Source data
......
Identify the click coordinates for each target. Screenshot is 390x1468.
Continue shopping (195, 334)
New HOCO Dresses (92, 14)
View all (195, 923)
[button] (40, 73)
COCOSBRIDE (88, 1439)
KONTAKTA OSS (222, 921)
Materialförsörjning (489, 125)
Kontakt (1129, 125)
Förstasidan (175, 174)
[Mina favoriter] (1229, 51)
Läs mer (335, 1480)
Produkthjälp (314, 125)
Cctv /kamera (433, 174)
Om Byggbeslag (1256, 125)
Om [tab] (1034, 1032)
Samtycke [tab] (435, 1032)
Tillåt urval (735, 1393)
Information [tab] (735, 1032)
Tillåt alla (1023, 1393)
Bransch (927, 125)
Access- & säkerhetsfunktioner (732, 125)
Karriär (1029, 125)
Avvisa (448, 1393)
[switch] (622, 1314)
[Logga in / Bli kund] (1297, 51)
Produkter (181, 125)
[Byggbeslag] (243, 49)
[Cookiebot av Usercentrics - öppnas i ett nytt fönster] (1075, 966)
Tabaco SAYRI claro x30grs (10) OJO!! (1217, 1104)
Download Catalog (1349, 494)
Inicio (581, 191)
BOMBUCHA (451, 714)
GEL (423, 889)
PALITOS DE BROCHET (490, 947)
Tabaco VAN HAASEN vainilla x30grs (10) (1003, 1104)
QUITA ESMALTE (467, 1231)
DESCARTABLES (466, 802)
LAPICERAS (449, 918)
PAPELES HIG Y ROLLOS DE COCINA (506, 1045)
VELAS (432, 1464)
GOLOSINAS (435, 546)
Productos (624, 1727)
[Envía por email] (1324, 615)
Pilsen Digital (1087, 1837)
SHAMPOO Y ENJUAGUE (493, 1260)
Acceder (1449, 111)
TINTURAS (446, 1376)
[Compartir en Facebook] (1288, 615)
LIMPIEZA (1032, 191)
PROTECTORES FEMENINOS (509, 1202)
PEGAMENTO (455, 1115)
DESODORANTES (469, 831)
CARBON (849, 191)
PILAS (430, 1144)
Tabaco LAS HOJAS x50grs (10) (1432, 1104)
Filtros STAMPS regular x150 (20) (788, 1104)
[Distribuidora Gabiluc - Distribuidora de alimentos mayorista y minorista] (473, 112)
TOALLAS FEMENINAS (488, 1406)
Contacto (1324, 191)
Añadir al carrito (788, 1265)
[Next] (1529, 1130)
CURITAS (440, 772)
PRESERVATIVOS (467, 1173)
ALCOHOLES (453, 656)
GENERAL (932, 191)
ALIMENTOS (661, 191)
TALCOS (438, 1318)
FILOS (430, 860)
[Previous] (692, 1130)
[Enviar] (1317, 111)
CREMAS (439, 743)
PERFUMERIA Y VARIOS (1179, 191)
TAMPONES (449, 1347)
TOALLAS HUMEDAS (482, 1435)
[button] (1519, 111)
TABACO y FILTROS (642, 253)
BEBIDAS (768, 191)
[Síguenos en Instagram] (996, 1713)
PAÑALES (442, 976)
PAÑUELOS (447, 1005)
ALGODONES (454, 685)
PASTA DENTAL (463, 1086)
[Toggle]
......
Goal of the exercise:
A complete and exact repetition of the entries is required.

Answer to this exercise:
Identify the click coordinates for each target. Screenshot is 390x1468.
Continue shopping (195, 334)
New HOCO Dresses (92, 14)
View all (195, 923)
[button] (40, 73)
COCOSBRIDE (88, 1439)
KONTAKTA OSS (222, 921)
Materialförsörjning (489, 125)
Kontakt (1129, 125)
Förstasidan (175, 174)
[Mina favoriter] (1229, 51)
Läs mer (335, 1480)
Produkthjälp (314, 125)
Cctv /kamera (433, 174)
Om Byggbeslag (1256, 125)
Om [tab] (1034, 1032)
Samtycke [tab] (435, 1032)
Tillåt urval (735, 1393)
Information [tab] (735, 1032)
Tillåt alla (1023, 1393)
Bransch (927, 125)
Access- & säkerhetsfunktioner (732, 125)
Karriär (1029, 125)
Avvisa (448, 1393)
[switch] (622, 1314)
[Logga in / Bli kund] (1297, 51)
Produkter (181, 125)
[Byggbeslag] (243, 49)
[Cookiebot av Usercentrics - öppnas i ett nytt fönster] (1075, 966)
Tabaco SAYRI claro x30grs (10) OJO!! (1217, 1104)
Download Catalog (1349, 494)
Inicio (581, 191)
BOMBUCHA (451, 714)
GEL (423, 889)
PALITOS DE BROCHET (490, 947)
Tabaco VAN HAASEN vainilla x30grs (10) (1003, 1104)
QUITA ESMALTE (467, 1231)
DESCARTABLES (466, 802)
LAPICERAS (449, 918)
PAPELES HIG Y ROLLOS DE COCINA (506, 1045)
VELAS (432, 1464)
GOLOSINAS (435, 546)
Productos (624, 1727)
[Envía por email] (1324, 615)
Pilsen Digital (1087, 1837)
SHAMPOO Y ENJUAGUE (493, 1260)
Acceder (1449, 111)
TINTURAS (446, 1376)
[Compartir en Facebook] (1288, 615)
LIMPIEZA (1032, 191)
PROTECTORES FEMENINOS (509, 1202)
PEGAMENTO (455, 1115)
DESODORANTES (469, 831)
CARBON (849, 191)
PILAS (430, 1144)
Tabaco LAS HOJAS x50grs (10) (1432, 1104)
Filtros STAMPS regular x150 (20) (788, 1104)
[Distribuidora Gabiluc - Distribuidora de alimentos mayorista y minorista] (473, 112)
TOALLAS FEMENINAS (488, 1406)
Contacto (1324, 191)
Añadir al carrito (788, 1265)
[Next] (1529, 1130)
CURITAS (440, 772)
PRESERVATIVOS (467, 1173)
ALCOHOLES (453, 656)
GENERAL (932, 191)
ALIMENTOS (661, 191)
TALCOS (438, 1318)
FILOS (430, 860)
[Previous] (692, 1130)
[Enviar] (1317, 111)
CREMAS (439, 743)
PERFUMERIA Y VARIOS (1179, 191)
TAMPONES (449, 1347)
TOALLAS HUMEDAS (482, 1435)
[button] (1519, 111)
TABACO y FILTROS (642, 253)
BEBIDAS (768, 191)
[Síguenos en Instagram] (996, 1713)
PAÑALES (442, 976)
PAÑUELOS (447, 1005)
ALGODONES (454, 685)
PASTA DENTAL (463, 1086)
[Toggle]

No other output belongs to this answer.